Dick Roche, Fianna Fáil's recently-departed minister for the environment, chose not to designate national monuments along the M3 route near Tara, but many archaeologists - outside of the NRA at least - felt he could and should have. In the end he designated only one feature, the 80m-diameter henge structure at Lismullin, as a national monument. But even in that case he availed of the possibility allowed by the insidious 2004 National Monuments (Amendment) Act, which was the reaction to a previous debacle at Carrickmines, to issue directions to allow it to be recorded and then destroyed.
It appears the minister was strengthened in his willingness to do this by indications that much of Lismullin had been destroyed and was vulnerable to the elements, and also that there would not be much advantage to retaining it since most of the rest of the archaeological landscape has been destroyed following excavation.
Gormley apparently believed he could not overturn Roche's directions. But this seems to be wrong on first principles.
The Attorney General's office offered verbal advice to this effect but it may be difficult for the Attorney General himself to offer advice as, professionally as a senior counsel, he represented Meath County Council in the Vincent Salafia case, which called for designations of national monuments along the route of the M3. There may be an appearance of a conflict of interest. Gormley should therefore seek independent advice.
However, it now appears that it is legally possible to designate other sites - such as Collierstown, Baronstown, Roestown along the Tara-Skryne Valley - as national monuments. Where Roche failed to designate, Gormley can. He should follow up independent legal advice with independent archaeological advice.
It is likely that other national monuments along the route will also emerge as it appears Lismullin itself escaped detection under the initial geophysical survey and was only recognised by chance.
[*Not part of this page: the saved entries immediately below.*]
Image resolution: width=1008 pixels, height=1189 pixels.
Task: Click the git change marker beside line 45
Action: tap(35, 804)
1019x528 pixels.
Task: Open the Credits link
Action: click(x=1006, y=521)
As regards Lismullin, designated a national monument but prey to directions allowing destruction, what Roche directed Gormley can simply undirect or redirect.
The route is a blank canvass awaiting proper independent assessment of the appropriateness of national monument designations.
With the Tara-Skryne Valley packed with newly-designated national monuments and no ministerial directions allowing for their destruction, it would clearly be impossible to drive the M3 project through.
Tara may be just the first of a series of issues where Gormley can promote environmental protection without reverting to the Cabinet. The Minister has control over environment, heritage and local government. Many of his powers do not require Cabinet approval. For instance, many of the powers relating to protection of national and built heritage give the Minister wide discretion.
As regards urban and rural planning, much of the national spatial strategy depends on the Minister intervening where local authorities flout it - as they typically do, for example, in facilitating sprawl in the hinterland of Dublin.
If we are to reconfigure the country away from Dublin and its hinterland to other cities and towns, progressive exercise of those discretions will be a major step.
For those of us who spent years battling against the system for the protection of the environment and heritage and for the promotion of good planning, Lismullin in Tara could be a bridgehead to a bright new green world.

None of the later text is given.